Count the lines in the records below that contain the string "height", treating uppercase and lowercase as different, and give only the number.

Stored records

%%

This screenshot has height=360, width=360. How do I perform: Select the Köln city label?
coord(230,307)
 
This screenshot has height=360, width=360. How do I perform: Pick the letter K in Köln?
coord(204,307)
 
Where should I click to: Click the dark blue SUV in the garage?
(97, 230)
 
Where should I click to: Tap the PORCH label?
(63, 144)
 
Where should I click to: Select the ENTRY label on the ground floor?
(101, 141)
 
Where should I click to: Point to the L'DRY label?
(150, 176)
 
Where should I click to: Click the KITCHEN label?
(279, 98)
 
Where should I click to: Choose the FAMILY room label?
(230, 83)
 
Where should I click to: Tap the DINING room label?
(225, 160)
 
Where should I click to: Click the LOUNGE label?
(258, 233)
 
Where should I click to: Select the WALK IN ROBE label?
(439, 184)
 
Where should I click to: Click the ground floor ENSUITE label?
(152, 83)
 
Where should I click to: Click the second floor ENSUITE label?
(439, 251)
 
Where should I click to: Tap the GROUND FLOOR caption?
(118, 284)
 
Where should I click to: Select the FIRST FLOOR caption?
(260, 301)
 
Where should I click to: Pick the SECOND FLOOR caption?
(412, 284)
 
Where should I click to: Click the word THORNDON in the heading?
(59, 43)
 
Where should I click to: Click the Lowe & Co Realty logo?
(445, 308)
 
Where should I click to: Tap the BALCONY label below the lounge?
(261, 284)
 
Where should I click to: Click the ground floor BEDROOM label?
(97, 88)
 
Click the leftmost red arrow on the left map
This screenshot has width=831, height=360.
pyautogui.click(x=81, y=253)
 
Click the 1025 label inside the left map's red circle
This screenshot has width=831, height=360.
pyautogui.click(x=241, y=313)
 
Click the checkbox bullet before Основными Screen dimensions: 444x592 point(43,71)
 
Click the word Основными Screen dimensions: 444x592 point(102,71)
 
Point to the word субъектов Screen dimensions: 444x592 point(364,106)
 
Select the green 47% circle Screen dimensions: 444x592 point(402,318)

%%

> **ANSWER IN FULL**
4